Items from a dataset:
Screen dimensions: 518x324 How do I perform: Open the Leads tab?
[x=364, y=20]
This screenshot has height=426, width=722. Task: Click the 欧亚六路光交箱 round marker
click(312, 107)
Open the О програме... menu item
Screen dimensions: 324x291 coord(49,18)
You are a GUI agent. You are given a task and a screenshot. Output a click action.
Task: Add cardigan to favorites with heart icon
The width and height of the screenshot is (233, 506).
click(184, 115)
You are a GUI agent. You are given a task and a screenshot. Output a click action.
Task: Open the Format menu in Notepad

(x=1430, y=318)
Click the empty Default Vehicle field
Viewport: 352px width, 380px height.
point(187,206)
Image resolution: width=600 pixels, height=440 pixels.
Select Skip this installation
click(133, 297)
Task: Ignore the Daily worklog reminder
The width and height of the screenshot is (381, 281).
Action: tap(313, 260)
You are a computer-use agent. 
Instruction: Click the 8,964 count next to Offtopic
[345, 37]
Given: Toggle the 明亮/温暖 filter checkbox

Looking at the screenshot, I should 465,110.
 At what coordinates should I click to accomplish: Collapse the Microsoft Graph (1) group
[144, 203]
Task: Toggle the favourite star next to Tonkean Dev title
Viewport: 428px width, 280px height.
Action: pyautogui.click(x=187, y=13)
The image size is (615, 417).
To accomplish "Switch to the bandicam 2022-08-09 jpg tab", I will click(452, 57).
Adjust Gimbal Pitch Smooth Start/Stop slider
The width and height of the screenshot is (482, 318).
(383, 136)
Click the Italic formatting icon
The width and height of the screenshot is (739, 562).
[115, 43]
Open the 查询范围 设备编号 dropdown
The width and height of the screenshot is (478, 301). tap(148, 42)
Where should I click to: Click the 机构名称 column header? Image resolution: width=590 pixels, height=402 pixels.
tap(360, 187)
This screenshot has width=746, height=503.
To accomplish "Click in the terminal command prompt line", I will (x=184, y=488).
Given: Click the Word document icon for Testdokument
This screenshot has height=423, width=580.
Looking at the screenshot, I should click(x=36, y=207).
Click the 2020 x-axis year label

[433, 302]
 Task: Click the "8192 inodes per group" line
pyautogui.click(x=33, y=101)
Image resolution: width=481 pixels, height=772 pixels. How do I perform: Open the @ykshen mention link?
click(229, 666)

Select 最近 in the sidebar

Assignment -
Nothing but the lines from the one containing "Given: Click the" through the final line of the data above is to be reproduced, each exactly as written.

Solution to this exercise -
Given: Click the Word document icon for Testdokument
This screenshot has height=423, width=580.
Looking at the screenshot, I should click(x=36, y=207).
Click the 2020 x-axis year label

[433, 302]
 Task: Click the "8192 inodes per group" line
pyautogui.click(x=33, y=101)
Image resolution: width=481 pixels, height=772 pixels. How do I perform: Open the @ykshen mention link?
click(229, 666)

Select 最近 in the sidebar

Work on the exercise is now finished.